- _Given records_:
────────────────────────────────────────

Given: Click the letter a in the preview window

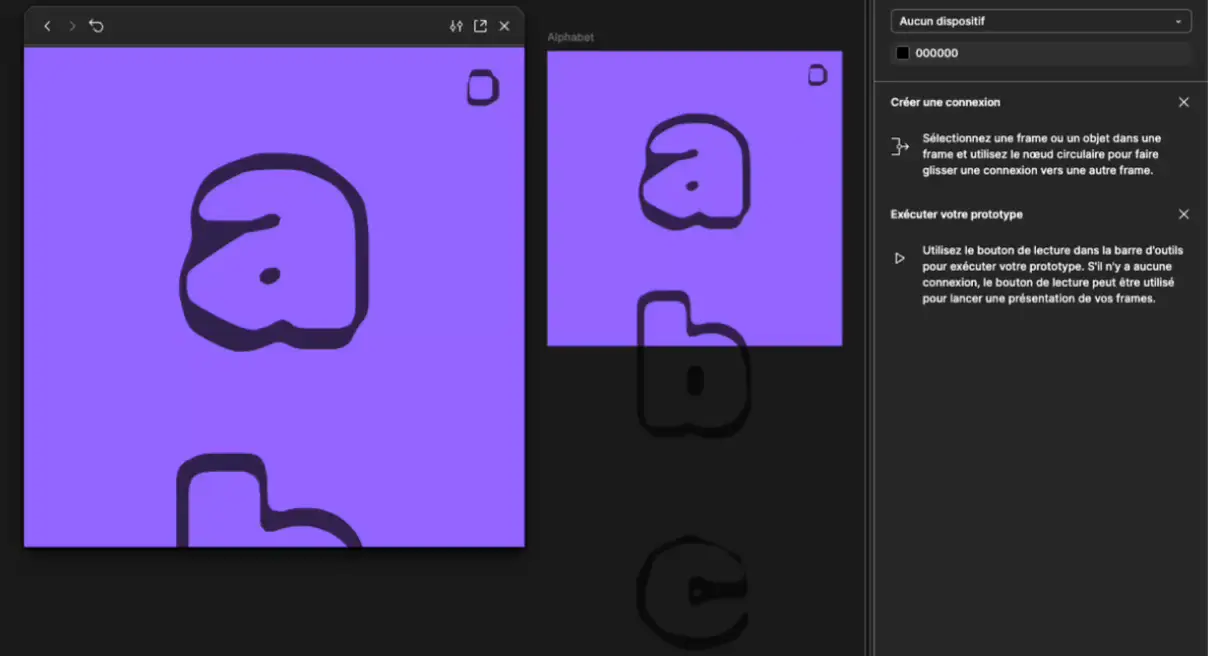Looking at the screenshot, I should point(275,250).
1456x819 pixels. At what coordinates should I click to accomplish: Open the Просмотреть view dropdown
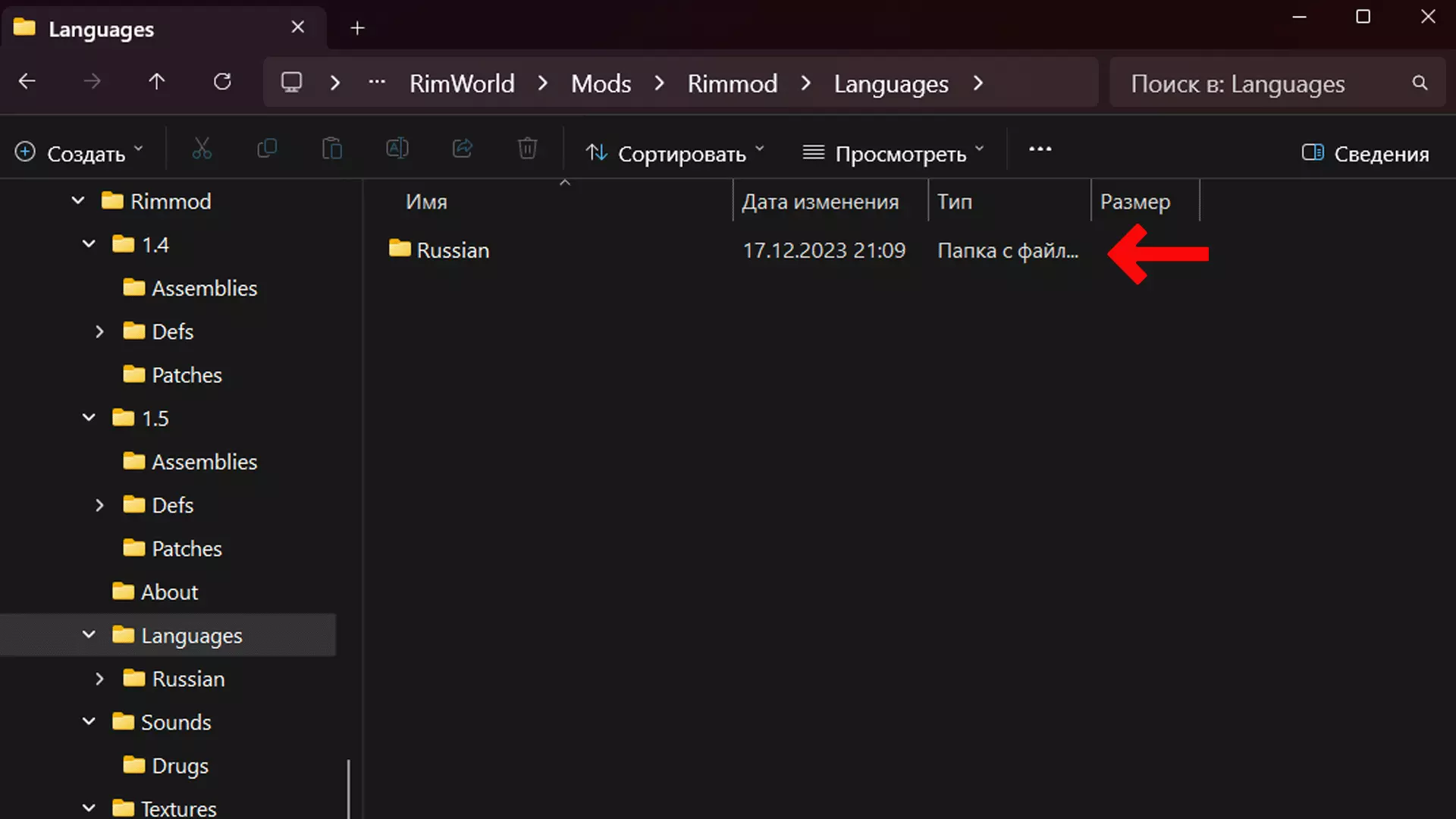click(893, 154)
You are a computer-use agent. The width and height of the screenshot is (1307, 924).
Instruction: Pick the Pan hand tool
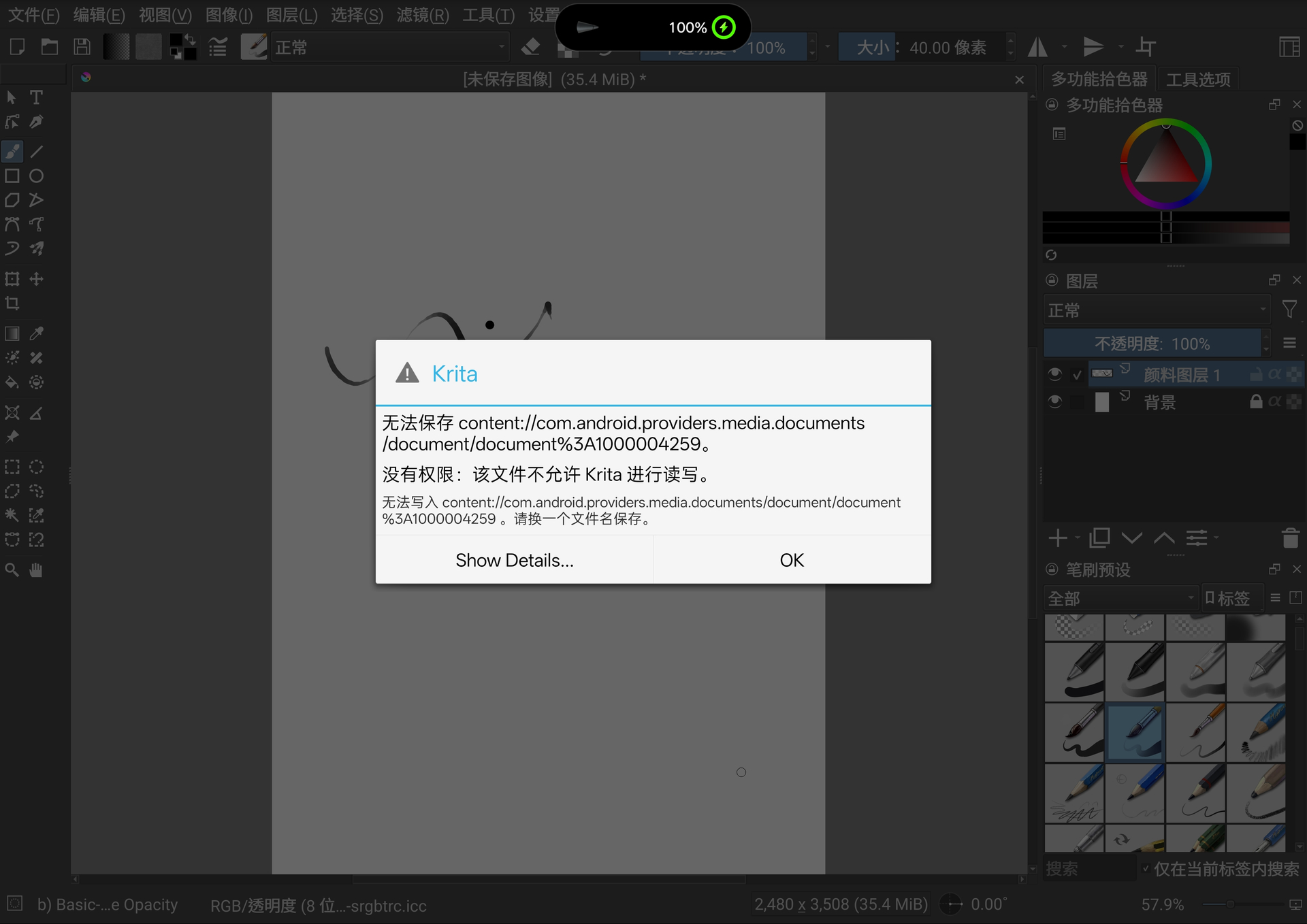[x=37, y=570]
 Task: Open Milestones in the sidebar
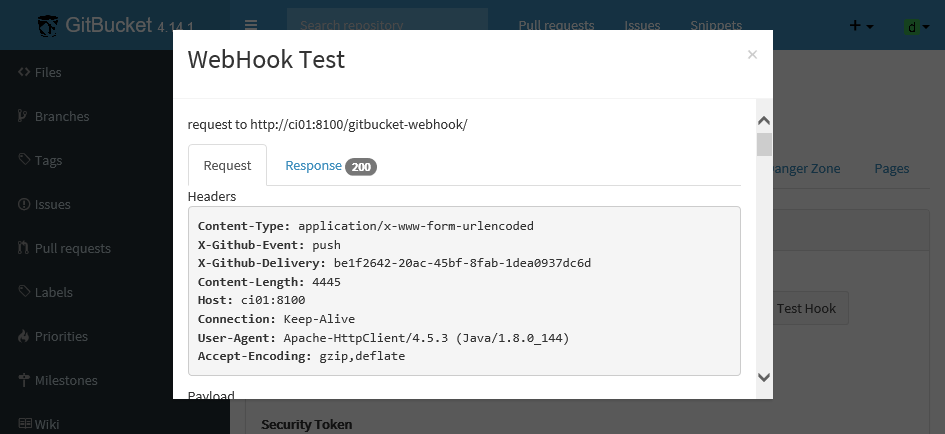[66, 380]
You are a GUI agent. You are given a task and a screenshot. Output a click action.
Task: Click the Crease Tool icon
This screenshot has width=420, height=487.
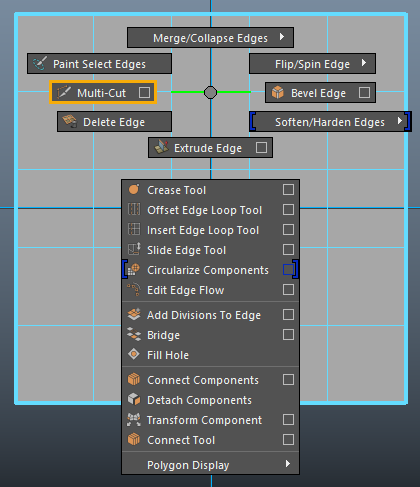[x=134, y=190]
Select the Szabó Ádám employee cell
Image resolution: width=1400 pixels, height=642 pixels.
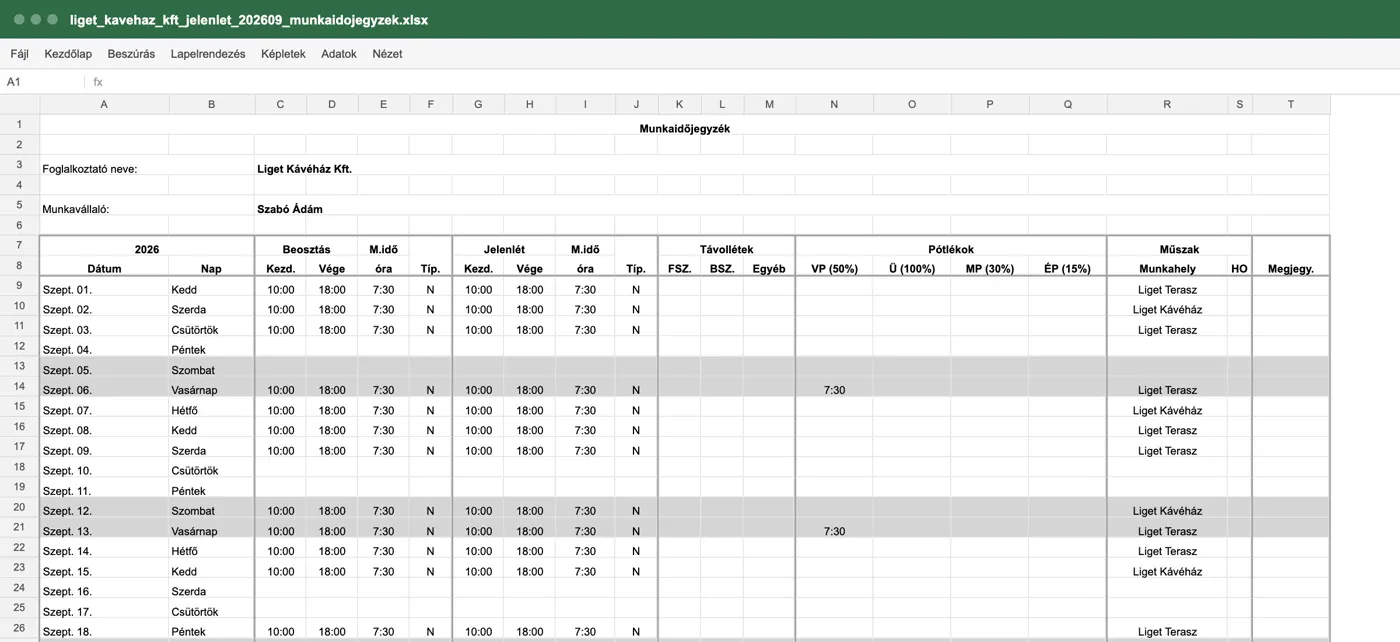pos(290,209)
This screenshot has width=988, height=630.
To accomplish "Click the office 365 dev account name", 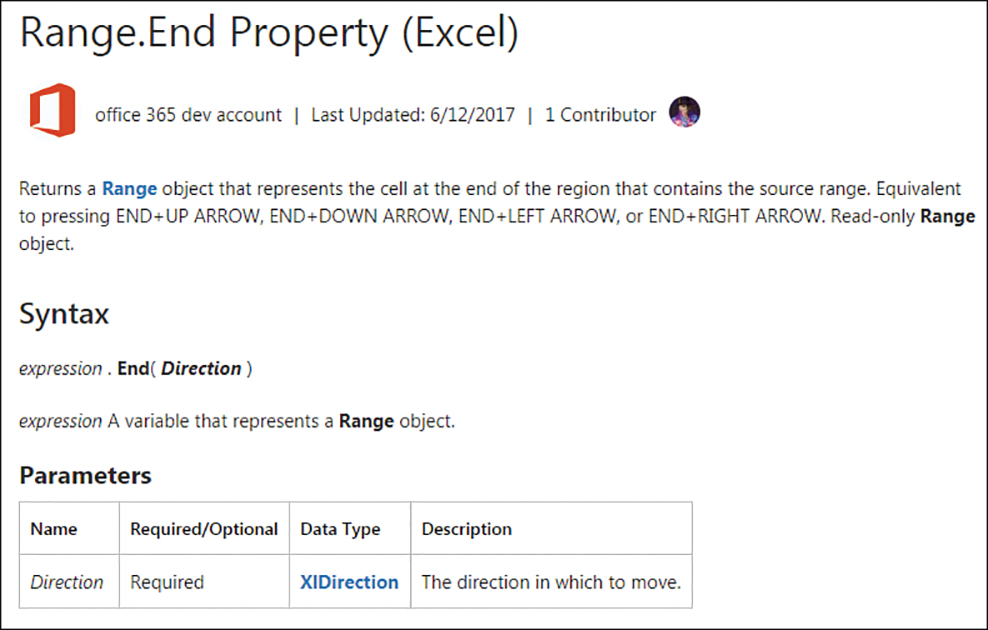I will (188, 115).
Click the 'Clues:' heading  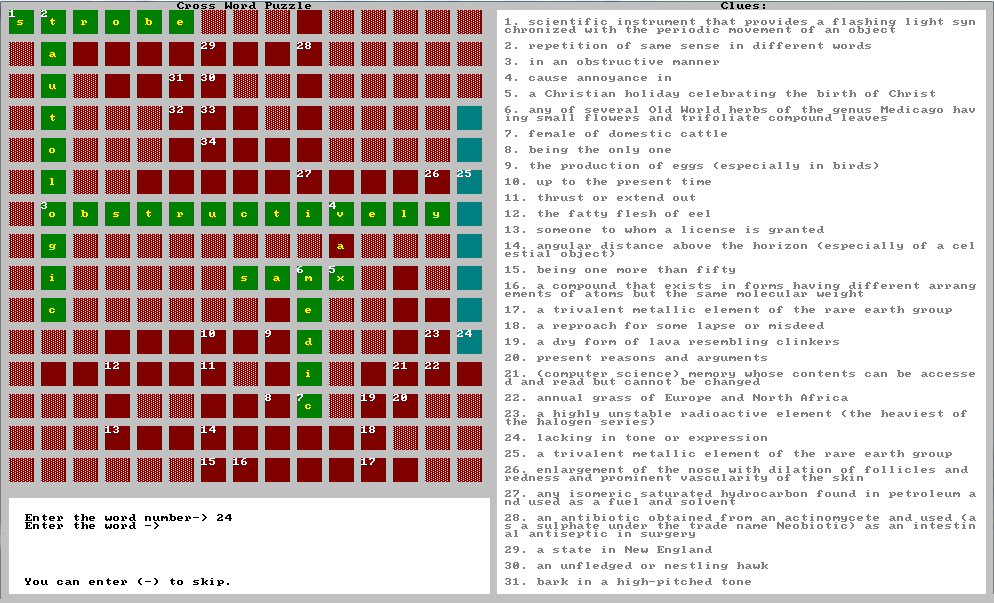745,6
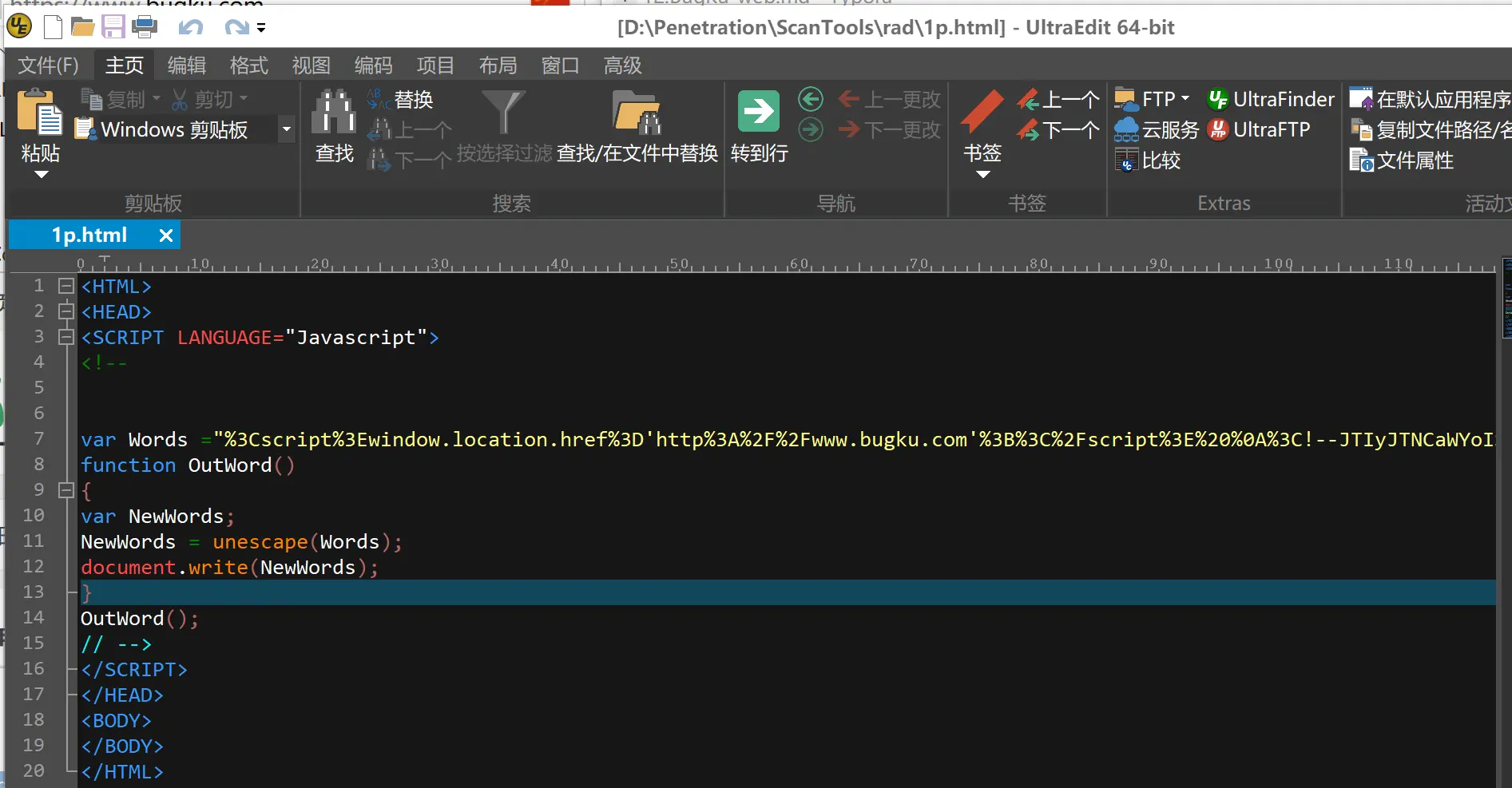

────────────────────────────────────────

- _Aim of the task_:
Render the lines above, from the first one through the line containing "click(893, 154)" inclusive, as a numbered list with blank lines omitted. Leave the pictures out of your answer.

- _Reply_:
1. Given: Click the letter a in the preview window
2. Looking at the screenshot, I should point(275,250).
3. 1456x819 pixels. At what coordinates should I click to accomplish: Open the Просмотреть view dropdown
4. click(893, 154)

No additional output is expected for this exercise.